An MQ bridge queue is a remote queue definition that refers to a queue residing on an MQ queue manager. The queue holding the messages resides on the MQ queue manager, not on the local queue manager.
The definition of the bridge queue requires that bridge, MQ queue manager proxy, and client connection names are specified to uniquely identify a client connection object in the bridge object hierarchy. Refer to Figure 2 for more information. This information identifies how the MQ bridge accesses the MQ queue manager, to manipulate an MQ queue.
The MQ bridge queue provides the facility to put to a queue on a queue manager that is not directly connected to the MQ bridge. This allows a message to be sent to an MQ queue manager (the target) routed through another MQ queue manager. The MQ bridge queue takes the name of the target queue manager and the intermediate queue manager is named by the MQ queue manager proxy.
For a complete list of the characteristics used by the MQ bridge queue, refer to MQeMQBridgeQueueAdminMsg in the com.ibm.mqe.bridge section of Java Programming Reference.

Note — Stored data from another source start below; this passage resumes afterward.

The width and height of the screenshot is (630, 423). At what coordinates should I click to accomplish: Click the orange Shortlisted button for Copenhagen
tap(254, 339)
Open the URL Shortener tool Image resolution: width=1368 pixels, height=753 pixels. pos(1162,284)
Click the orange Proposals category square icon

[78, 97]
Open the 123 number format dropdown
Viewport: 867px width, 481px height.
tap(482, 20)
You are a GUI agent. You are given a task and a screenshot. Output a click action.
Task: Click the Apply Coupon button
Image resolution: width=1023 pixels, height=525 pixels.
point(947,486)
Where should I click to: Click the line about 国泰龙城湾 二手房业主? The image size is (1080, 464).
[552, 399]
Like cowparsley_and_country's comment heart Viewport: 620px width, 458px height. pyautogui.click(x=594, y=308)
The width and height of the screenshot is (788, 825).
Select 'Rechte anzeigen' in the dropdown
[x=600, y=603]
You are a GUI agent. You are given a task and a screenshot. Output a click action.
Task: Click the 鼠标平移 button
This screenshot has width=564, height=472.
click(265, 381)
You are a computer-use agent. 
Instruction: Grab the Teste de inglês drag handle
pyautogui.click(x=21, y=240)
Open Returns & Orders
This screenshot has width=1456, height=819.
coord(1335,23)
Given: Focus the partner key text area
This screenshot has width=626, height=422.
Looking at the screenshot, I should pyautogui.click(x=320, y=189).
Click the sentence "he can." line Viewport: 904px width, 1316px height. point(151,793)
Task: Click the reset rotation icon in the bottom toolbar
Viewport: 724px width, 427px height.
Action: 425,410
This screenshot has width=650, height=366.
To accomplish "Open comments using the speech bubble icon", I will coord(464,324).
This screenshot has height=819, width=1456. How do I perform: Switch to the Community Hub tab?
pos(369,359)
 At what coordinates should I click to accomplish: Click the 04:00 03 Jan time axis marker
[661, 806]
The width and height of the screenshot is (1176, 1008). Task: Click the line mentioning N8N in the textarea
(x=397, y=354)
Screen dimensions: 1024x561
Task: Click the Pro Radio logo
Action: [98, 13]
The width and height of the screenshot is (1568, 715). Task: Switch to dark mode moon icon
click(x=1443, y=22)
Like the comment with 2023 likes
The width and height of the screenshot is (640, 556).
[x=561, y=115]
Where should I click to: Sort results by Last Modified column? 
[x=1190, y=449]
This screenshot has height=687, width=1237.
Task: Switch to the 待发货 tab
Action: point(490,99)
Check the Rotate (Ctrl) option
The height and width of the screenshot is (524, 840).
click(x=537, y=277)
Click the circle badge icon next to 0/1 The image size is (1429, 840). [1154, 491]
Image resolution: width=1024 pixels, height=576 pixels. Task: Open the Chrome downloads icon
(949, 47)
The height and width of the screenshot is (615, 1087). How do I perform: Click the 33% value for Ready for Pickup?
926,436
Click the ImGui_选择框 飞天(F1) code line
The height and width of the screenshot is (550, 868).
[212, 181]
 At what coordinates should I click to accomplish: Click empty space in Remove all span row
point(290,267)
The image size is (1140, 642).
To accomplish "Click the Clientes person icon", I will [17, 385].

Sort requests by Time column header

Type of operation | Supported by MQ bridge queue |
---|---|
getMessage() | yes* |
putMessage() | yes |
browseMessage() | Yes* |
browseAndLockMessage | no |
Note: * These functions have restrictions on their use. Refer to Messaging for more information. |
If an application attempts to use one of the unsupported operations, an MQeException of Except_NotSupported is returned.
When an application puts a message to the bridge queue, the bridge queue takes a logical connection to the MQ queue manager from the pool of connections maintained by the bridge's client connection object. The logical connection to MQ is supplied by either the MQ Java™ Bindings classes, or the MQ Classes for Java. The choice of classes depends on the value of the hostname field in the MQ queue manager proxy settings. Once the MQ bridge queue has a connection to the MQ queue manager, it attempts to put the message to the MQ queue.
An MQ bridge queue must always have an access mode of synchronous and cannot be configured as an asynchronous queue. This means that, if your put operation is directly manipulating an MQ bridge queue and returns success, your message has passed to the MQ system while your process was waiting for the put operation to complete.
If you do not want to use synchronous operations against the MQ bridge queue, you can set up an asynchronous remote queue definition that refers to the MQ bridge queue. See Message delivery for information on asynchronous message delivery. Alternatively, you can set up a store-and-forward queue, and home-server queue. These two alternative configurations provide the application with an asynchronous queue to which it can put messages. With these configurations, when your putMessage() method returns, the message may not necessarily have passed to the MQ queue manager.
An example of MQ bridge queue usage is described in Bridge configuration example.